**Extract**
********

Metasurfaces that achieve full control of light properties, such as phases, amplitudes, and polarization states, have been demonstrated. As two-dimensional optical devices consisting of sub-wavelength nanostructures, metasurfaces are suitable for the design of integrated systems. Today, metasurfaces have been used in many different types of functional optical devices, such as optical displays, orbital angular momentum devices, beam splitters, meta-holography elements, and light-field imaging.


To realize integrated and compact designs, metasurface elements have been used in polarization and multispectral optical systems. However, there remains a lack of metalens devices that can achieve both spectra- and polarization-resolved functionalities simultaneously while keeping a good imaging performance with a large numerical aperture (NA). On the technical side, although at least three projections are required to determine the polarization state, the longitude of the Poincare sphere (also expressed as polarization ellipticity) can also reflect abundant information of the scene.


The research groups of Prof. Wei Xiong, Prof. Jinsong Xia, and Prof. Hui Gao from Huazhong University of Science and Technology proposed a spectra- and polarization ellipticity resolved multi-foci metalens (SPMM) methodology to realize the spectra- and polarization ellipticity resolved imaging without the requirement of any moving parts or bulky spectral and polarization optics.

********

In the metasurface extract, what does the abbreviation SPMM stand for?

********

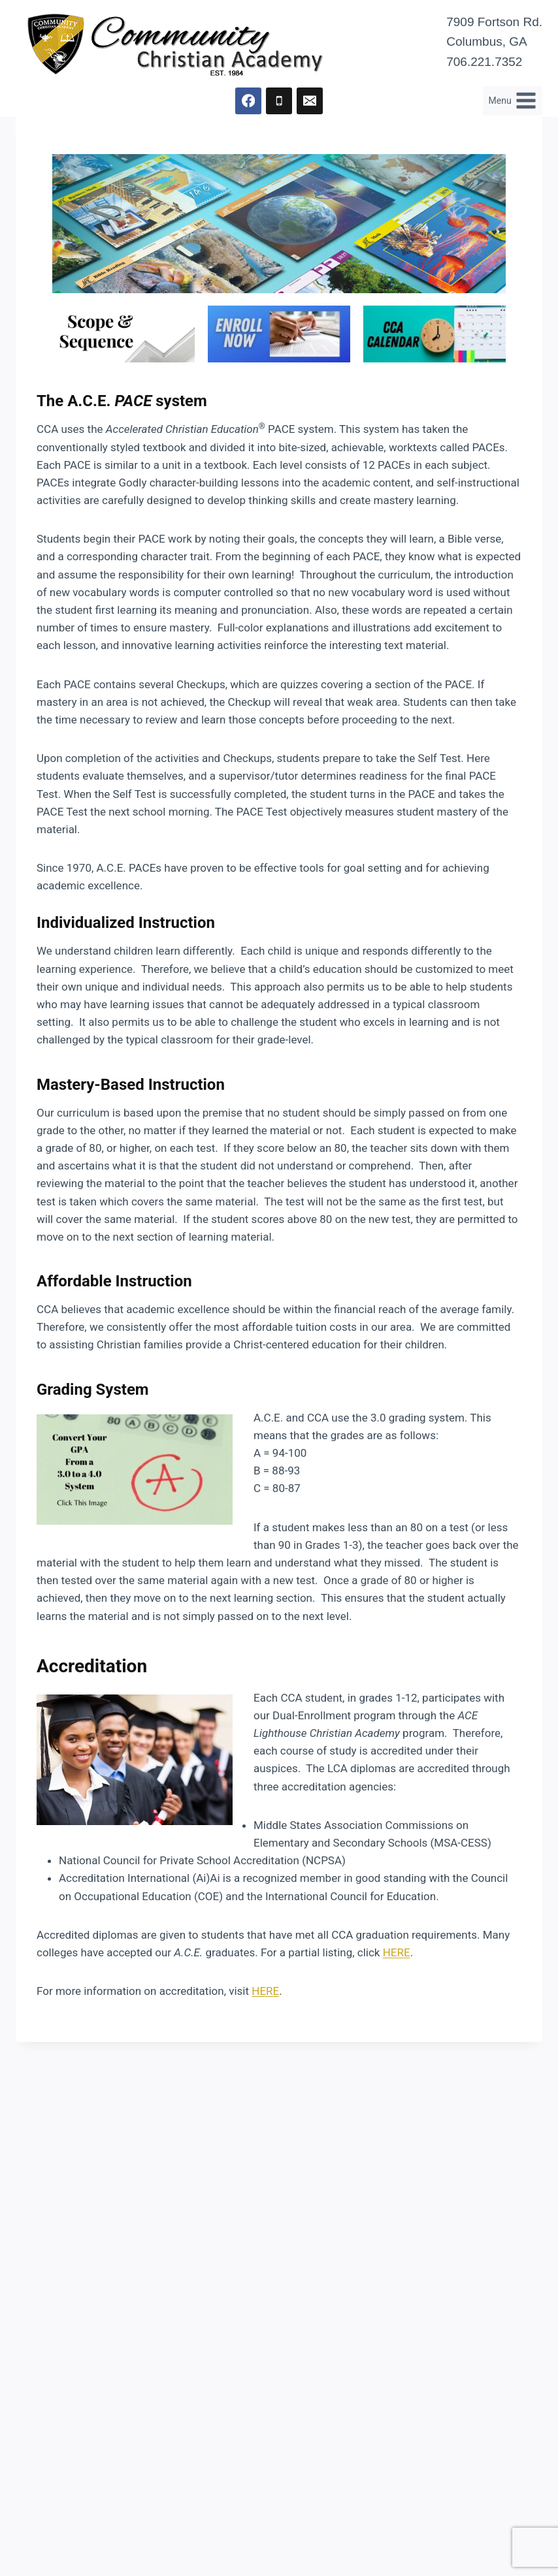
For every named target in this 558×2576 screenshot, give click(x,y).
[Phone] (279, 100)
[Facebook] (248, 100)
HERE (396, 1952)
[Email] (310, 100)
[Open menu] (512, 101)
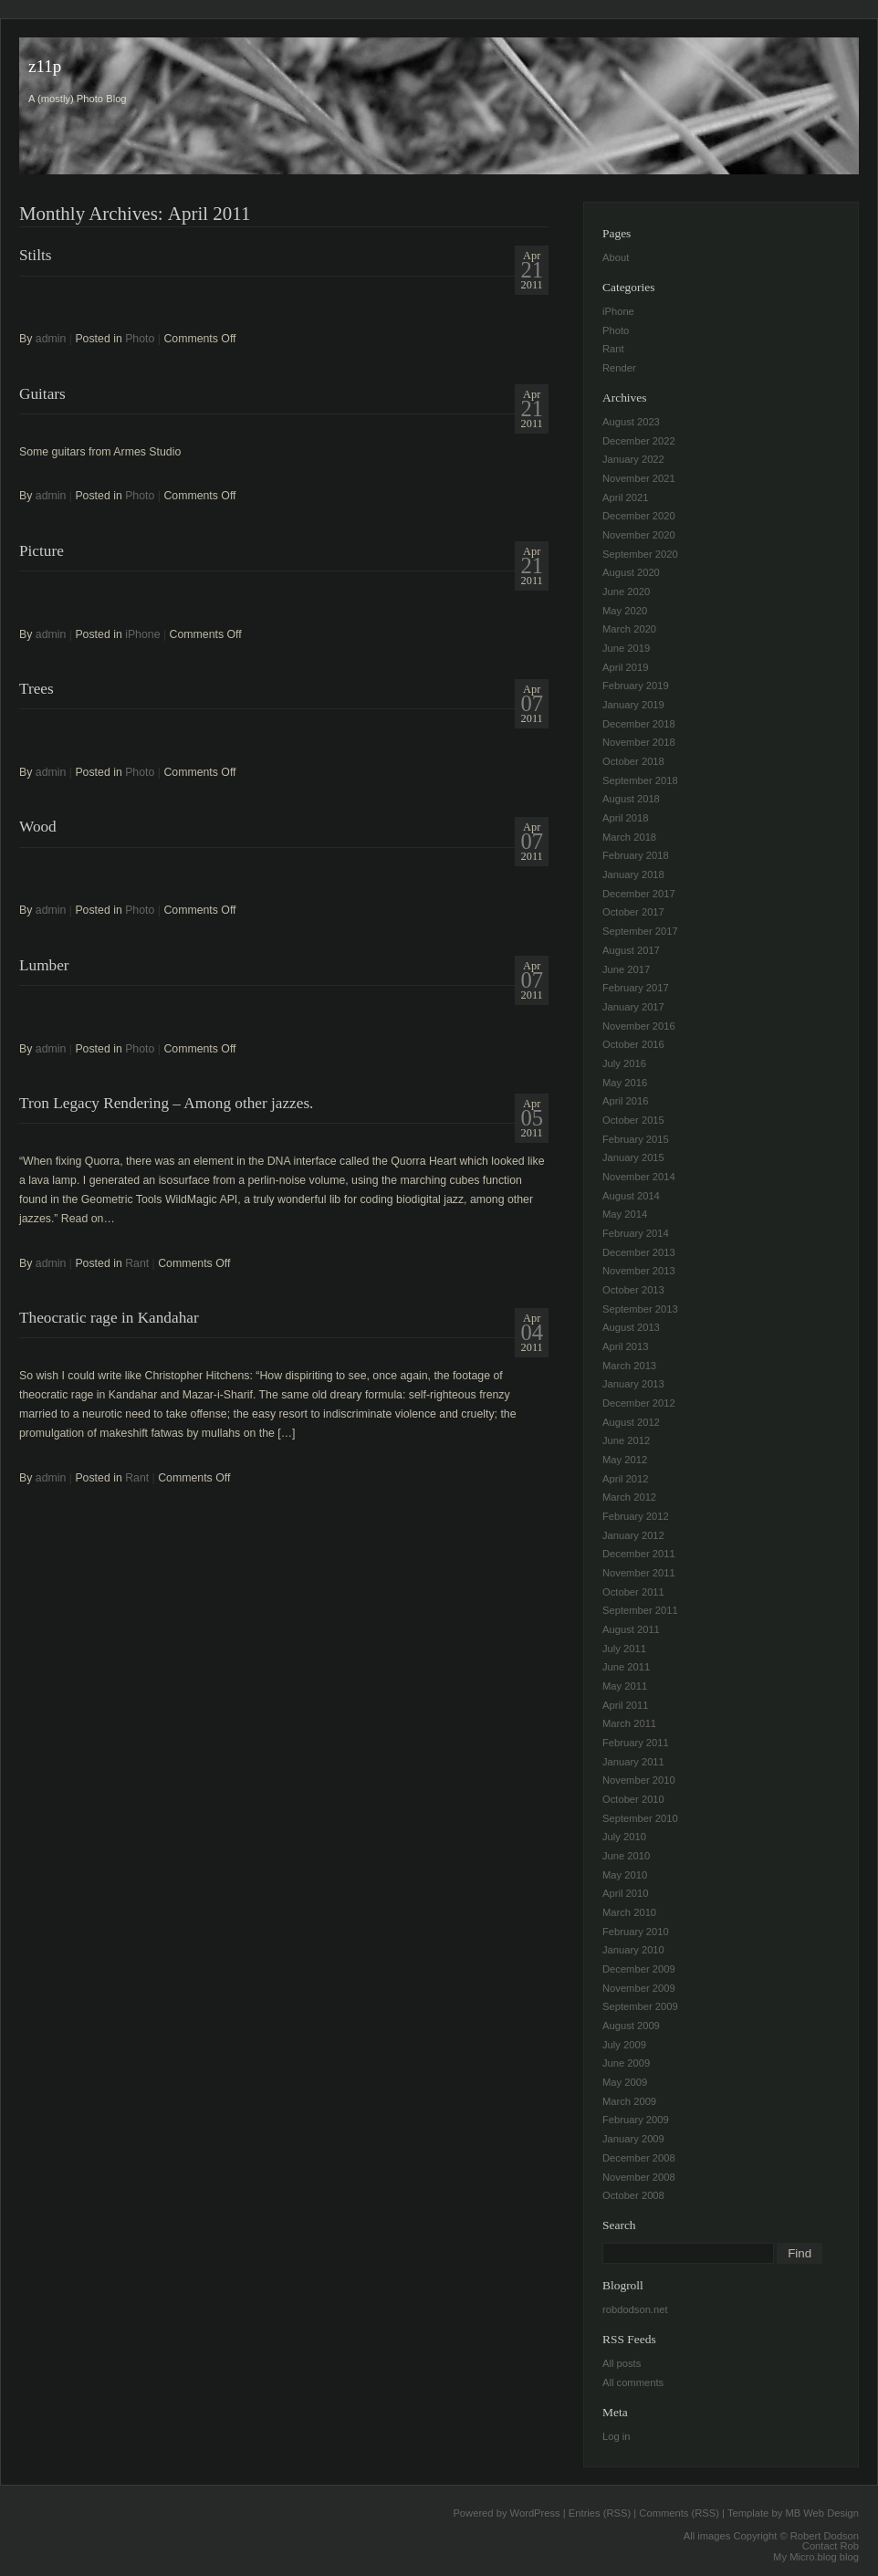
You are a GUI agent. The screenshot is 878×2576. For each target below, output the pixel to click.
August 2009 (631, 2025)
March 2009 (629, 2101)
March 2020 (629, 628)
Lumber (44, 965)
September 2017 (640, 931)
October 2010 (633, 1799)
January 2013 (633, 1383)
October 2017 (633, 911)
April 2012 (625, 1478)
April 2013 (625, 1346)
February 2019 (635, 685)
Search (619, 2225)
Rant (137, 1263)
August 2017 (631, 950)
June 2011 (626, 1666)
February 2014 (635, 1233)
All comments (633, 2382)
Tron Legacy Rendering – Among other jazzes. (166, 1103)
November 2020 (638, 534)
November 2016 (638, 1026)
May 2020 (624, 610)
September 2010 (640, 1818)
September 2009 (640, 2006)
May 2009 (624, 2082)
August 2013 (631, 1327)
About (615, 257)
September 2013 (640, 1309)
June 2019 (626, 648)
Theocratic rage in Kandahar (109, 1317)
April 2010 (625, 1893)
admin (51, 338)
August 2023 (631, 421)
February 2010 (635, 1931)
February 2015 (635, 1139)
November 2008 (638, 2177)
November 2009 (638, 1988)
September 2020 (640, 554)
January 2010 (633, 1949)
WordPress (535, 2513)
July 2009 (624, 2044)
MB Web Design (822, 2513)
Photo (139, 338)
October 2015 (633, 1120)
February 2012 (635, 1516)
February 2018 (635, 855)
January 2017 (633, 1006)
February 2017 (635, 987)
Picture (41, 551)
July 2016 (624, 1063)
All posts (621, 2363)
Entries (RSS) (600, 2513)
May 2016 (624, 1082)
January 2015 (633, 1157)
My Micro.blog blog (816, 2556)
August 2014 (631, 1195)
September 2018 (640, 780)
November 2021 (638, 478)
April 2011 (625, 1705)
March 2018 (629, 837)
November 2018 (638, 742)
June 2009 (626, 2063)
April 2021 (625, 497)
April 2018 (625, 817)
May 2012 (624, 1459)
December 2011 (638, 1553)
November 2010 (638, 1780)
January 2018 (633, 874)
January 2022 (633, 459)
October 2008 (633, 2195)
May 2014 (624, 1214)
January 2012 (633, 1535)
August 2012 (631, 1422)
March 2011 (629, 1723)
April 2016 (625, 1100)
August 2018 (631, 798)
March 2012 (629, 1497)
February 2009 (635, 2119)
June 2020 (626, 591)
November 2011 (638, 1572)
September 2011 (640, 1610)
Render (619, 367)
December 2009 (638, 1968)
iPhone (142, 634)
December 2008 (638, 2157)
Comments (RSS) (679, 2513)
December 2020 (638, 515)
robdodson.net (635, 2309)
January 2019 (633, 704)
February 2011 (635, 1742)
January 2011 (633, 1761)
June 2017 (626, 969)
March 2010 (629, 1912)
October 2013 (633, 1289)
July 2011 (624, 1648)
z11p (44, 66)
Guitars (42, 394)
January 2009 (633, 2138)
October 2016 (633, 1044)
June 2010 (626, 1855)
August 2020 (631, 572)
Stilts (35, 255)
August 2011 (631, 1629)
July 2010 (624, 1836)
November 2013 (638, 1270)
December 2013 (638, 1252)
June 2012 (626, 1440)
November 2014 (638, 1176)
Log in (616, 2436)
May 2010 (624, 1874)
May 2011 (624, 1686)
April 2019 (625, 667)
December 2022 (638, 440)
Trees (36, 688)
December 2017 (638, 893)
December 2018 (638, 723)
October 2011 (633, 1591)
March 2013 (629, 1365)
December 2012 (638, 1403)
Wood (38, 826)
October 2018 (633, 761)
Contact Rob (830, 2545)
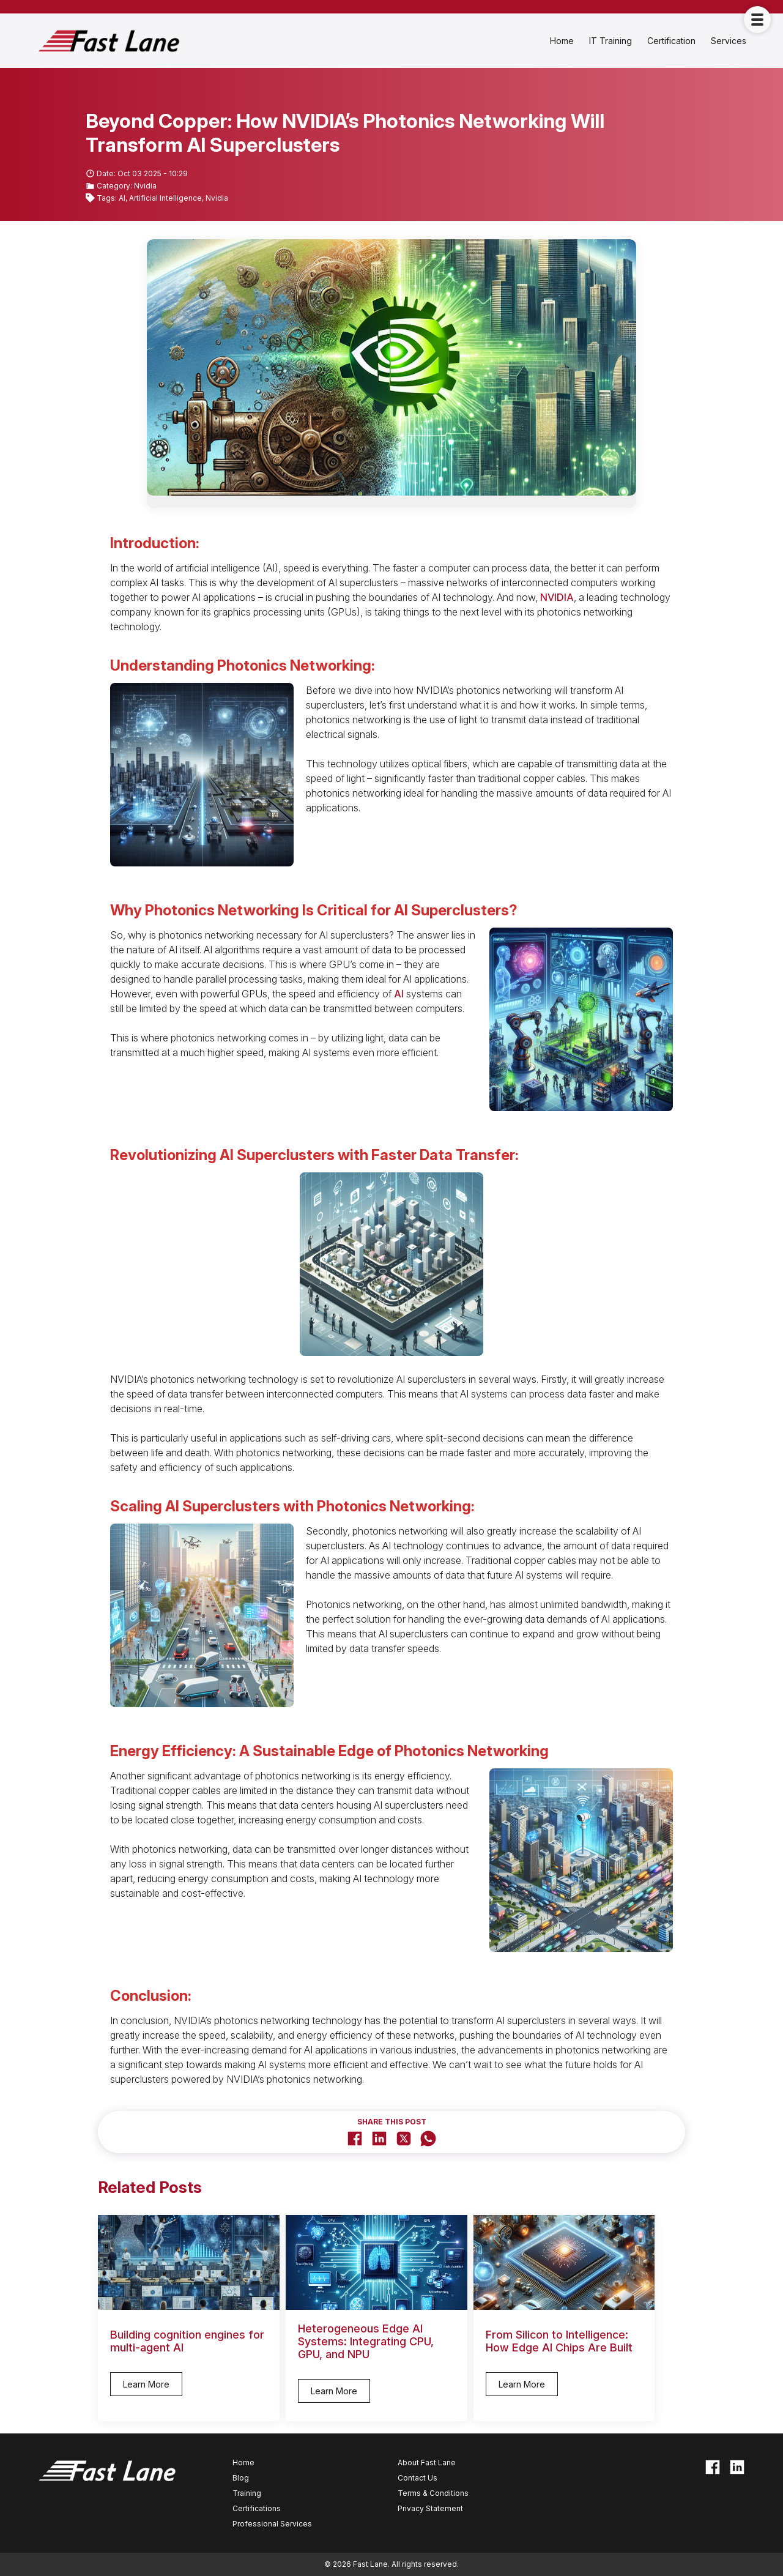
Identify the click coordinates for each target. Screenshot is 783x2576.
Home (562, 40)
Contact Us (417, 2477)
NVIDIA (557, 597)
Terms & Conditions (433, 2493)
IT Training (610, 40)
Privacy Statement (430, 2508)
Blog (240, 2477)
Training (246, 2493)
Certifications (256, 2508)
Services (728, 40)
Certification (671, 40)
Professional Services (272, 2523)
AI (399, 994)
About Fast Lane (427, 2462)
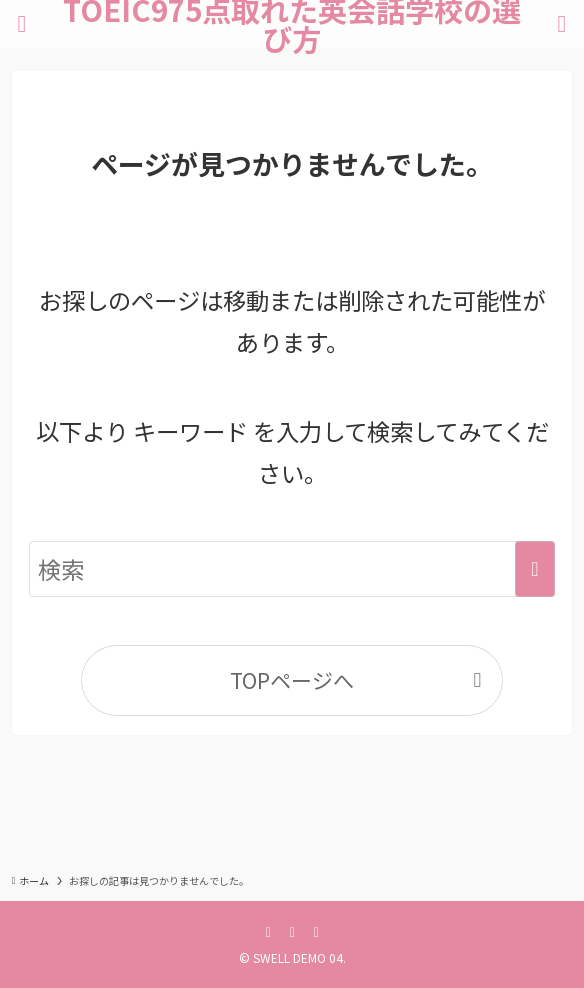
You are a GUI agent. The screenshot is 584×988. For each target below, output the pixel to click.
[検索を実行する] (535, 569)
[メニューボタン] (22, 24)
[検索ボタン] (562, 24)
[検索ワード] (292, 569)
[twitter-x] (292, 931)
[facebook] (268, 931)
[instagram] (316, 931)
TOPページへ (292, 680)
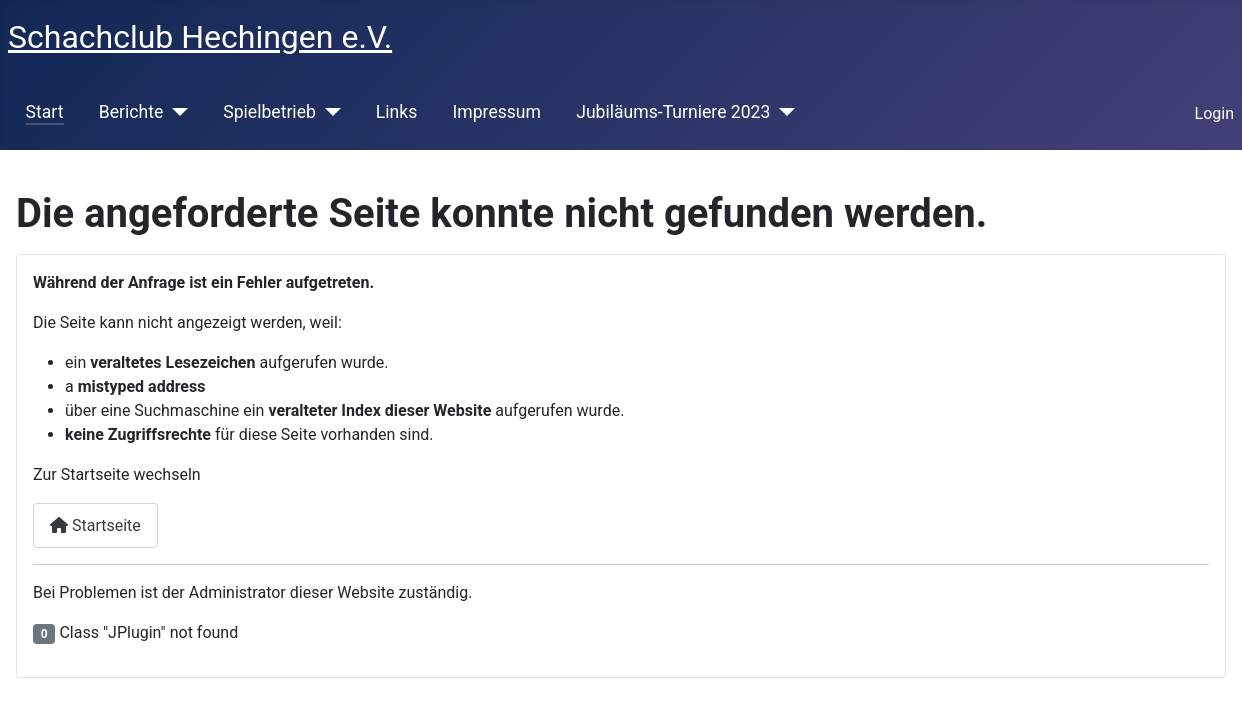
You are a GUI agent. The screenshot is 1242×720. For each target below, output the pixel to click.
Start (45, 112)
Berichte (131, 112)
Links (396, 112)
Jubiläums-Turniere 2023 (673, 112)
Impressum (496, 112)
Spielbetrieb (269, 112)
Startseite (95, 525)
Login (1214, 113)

********

**In response**
Spectra- and polarization ellipticity resolved multi-foci metalens.